Splenectomy reduces lung metastases and tumoral and metastatic niche inflammation.

The immune microenvironment plays a crucial role in supporting tumor growth and metastasis. Tumor-associated macrophages (TAMs) and neutrophils (TANs) are essential components of this microenvironment and affect tumor growth and progression in almost all solid neoplasms. Furthermore, TAMs, TANs and tumor-infiltrating dendritic cells (TIDCs) are found to infiltrate specific distant organs to prepare them as a site for metastatic cell seeding, forming the pre-metastatic niche. The spleen was identified as a major reservoir and source of circulating and tumor infiltrating immune cells. However, discrepancies about its role in supporting tumor growth exist. Thus, here we investigated the role of splenectomy in primary tumor and metastatic growth, and in the formation of an inflammatory niche.
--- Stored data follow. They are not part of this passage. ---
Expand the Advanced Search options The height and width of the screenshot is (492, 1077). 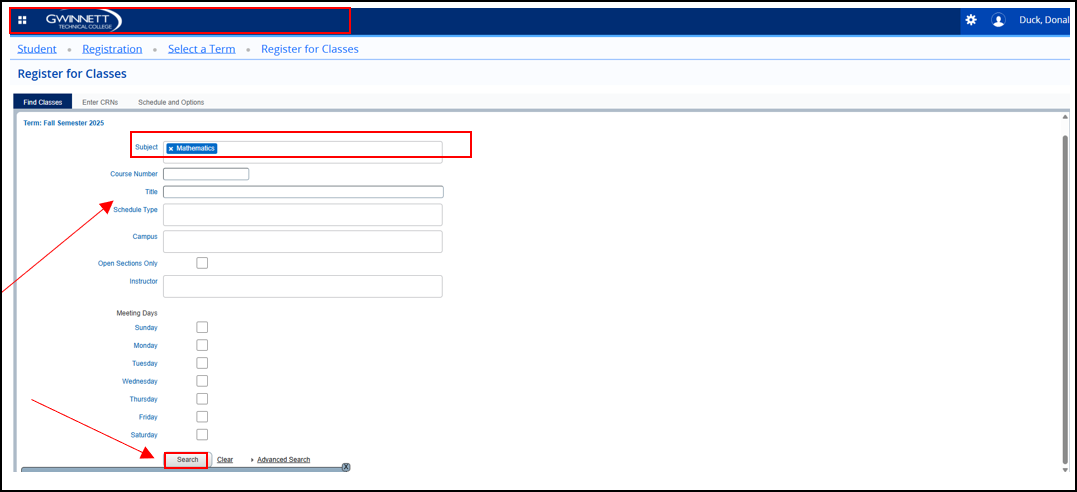coord(282,460)
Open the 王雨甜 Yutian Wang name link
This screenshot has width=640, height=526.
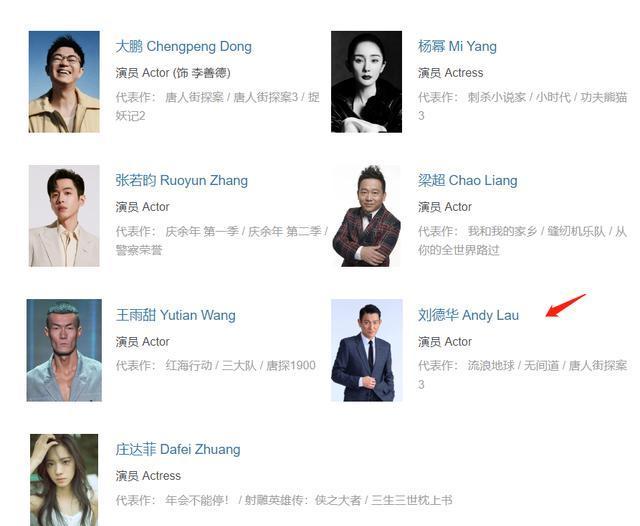point(176,315)
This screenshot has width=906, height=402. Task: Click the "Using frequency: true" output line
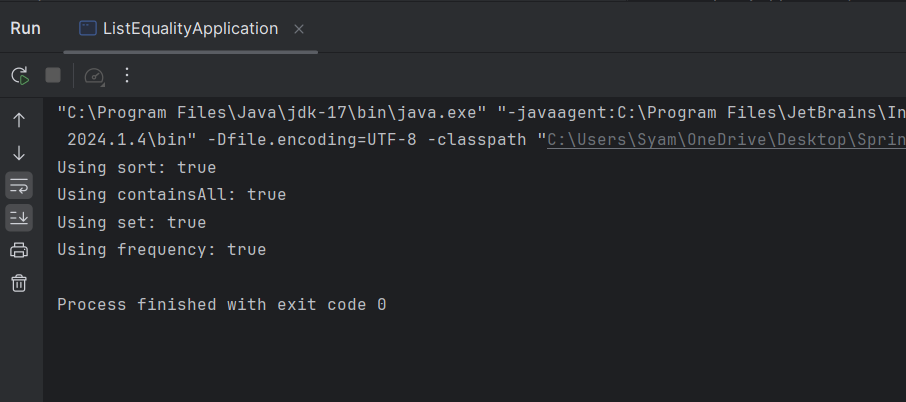click(x=161, y=249)
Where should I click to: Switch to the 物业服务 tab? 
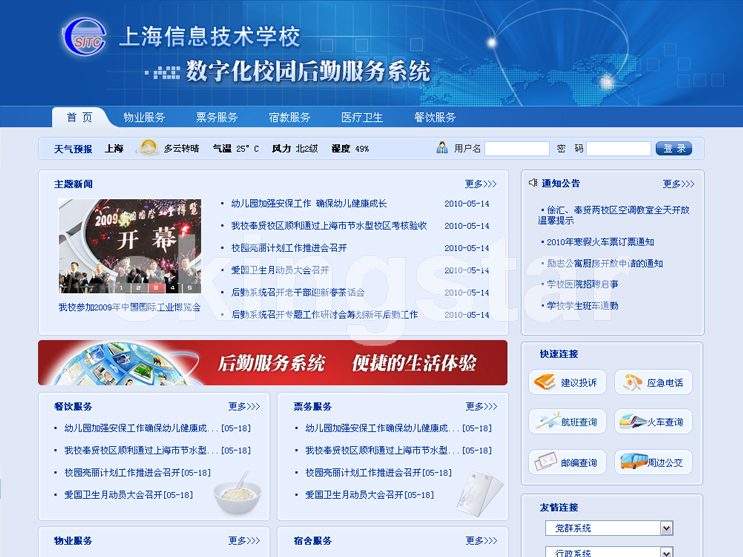[x=144, y=117]
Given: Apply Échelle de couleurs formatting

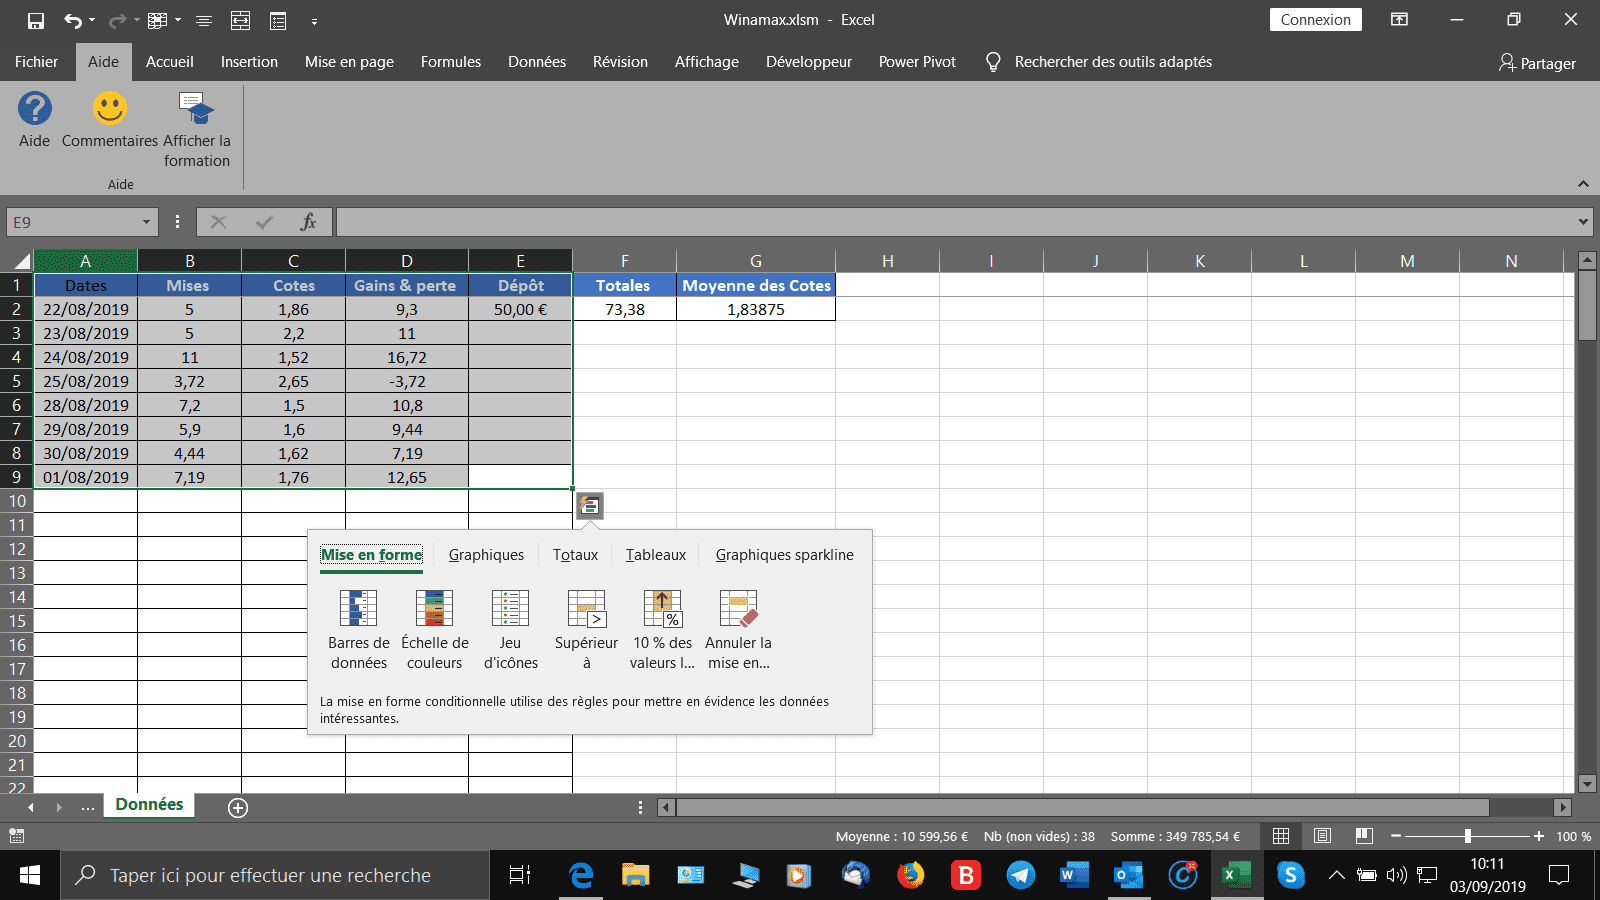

In a murine 4T1 and E0771 breast and Panc02 pancreatic cancer model, our results show that while splenectomy reduces the number of infiltrating TAMs, TANs and TIDCs within primary tumors, it does not affect its growth. In line, fewer TAMs, TANs and TIDCs accumulate in the metastatic microenvironment after splenectomy. Interestingly though, this affected metastatic growth depending on the metastatic route/site. The number of hematogenous breast cancer lung metastases was reduced after splenectomy but no effect was observed in breast or pancreatic lymph node metastases. Moreover, we observed that the immune composition of the pre-metastatic niche in lungs of breast cancer bearing mice was altered, and that this could cause the reduction of metastases. Altogether, our results highlight that splenectomy affects the immune microenvironment not only of primary tumors but also of pre-metastatic and metastatic sites.